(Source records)
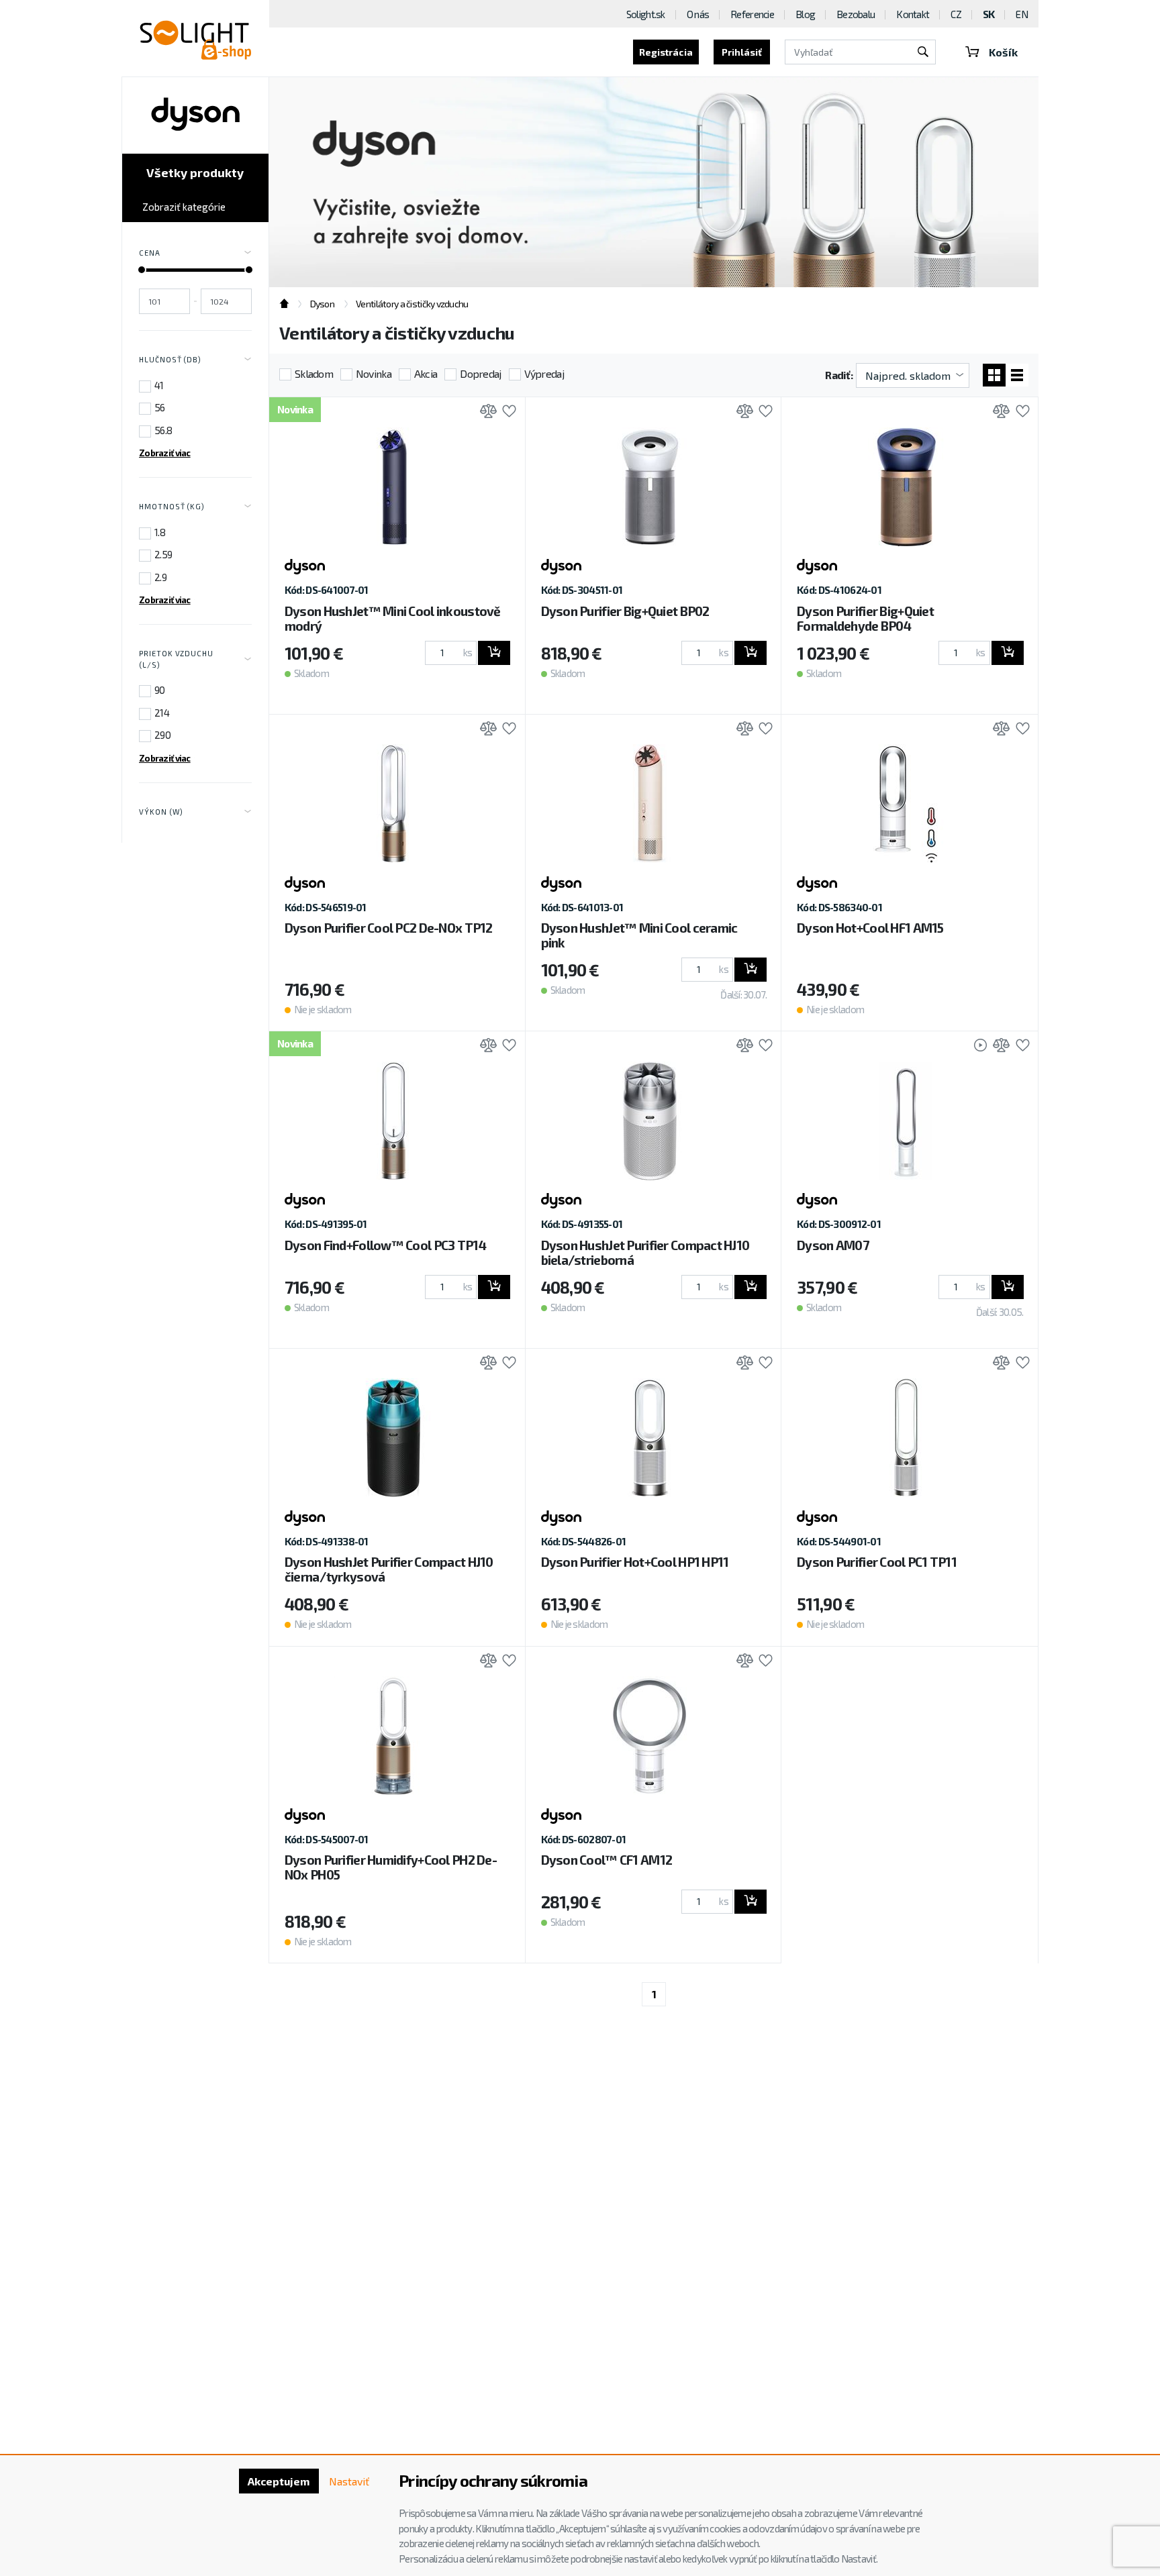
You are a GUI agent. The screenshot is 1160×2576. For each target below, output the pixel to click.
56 (159, 407)
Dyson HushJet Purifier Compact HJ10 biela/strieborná (645, 1252)
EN (1022, 14)
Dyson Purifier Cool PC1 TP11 (877, 1561)
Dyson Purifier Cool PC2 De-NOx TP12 (389, 927)
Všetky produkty (195, 172)
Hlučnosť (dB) (170, 359)
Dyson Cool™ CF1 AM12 (607, 1859)
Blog (805, 14)
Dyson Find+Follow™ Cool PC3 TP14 (385, 1245)
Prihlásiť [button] (742, 52)
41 (159, 385)
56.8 (163, 430)
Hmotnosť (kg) (172, 506)
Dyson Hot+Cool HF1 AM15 (870, 927)
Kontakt (912, 14)
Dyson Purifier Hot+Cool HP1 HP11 (635, 1561)
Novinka (373, 373)
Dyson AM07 (833, 1245)
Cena (149, 252)
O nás (698, 14)
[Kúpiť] (494, 653)
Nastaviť (349, 2481)
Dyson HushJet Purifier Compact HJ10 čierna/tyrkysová (389, 1569)
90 (159, 690)
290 (162, 735)
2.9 (160, 577)
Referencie (752, 14)
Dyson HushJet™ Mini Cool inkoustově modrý (393, 618)
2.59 (163, 554)
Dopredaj (480, 373)
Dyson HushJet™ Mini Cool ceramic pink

- _Task to carry out_: Print the entries above exactly, taking out only the pictures.

- _Output of the task_:
You are a GUI agent. The screenshot is 1160×2576. For each target below, output the pixel to click.
56 (159, 407)
Dyson HushJet Purifier Compact HJ10 biela/strieborná (645, 1252)
EN (1022, 14)
Dyson Purifier Cool PC1 TP11 (877, 1561)
Dyson Purifier Cool PC2 De-NOx TP12 (389, 927)
Všetky produkty (195, 172)
Hlučnosť (dB) (170, 359)
Dyson Cool™ CF1 AM12 (607, 1859)
Blog (805, 14)
Dyson Find+Follow™ Cool PC3 TP14 (385, 1245)
Prihlásiť [button] (742, 52)
41 (159, 385)
56.8 (163, 430)
Hmotnosť (kg) (172, 506)
Dyson Hot+Cool HF1 AM15 (870, 927)
Kontakt (912, 14)
Dyson Purifier Hot+Cool HP1 HP11 (635, 1561)
Novinka (373, 373)
Dyson AM07 (833, 1245)
Cena (149, 252)
O nás (698, 14)
[Kúpiť] (494, 653)
Nastaviť (349, 2481)
Dyson HushJet Purifier Compact HJ10 čierna/tyrkysová (389, 1569)
90 (159, 690)
290 (162, 735)
2.9 (160, 577)
Referencie (752, 14)
Dyson HushJet™ Mini Cool inkoustově modrý (393, 618)
2.59 (163, 554)
Dopredaj (480, 373)
Dyson HushJet™ Mini Cool ceramic pink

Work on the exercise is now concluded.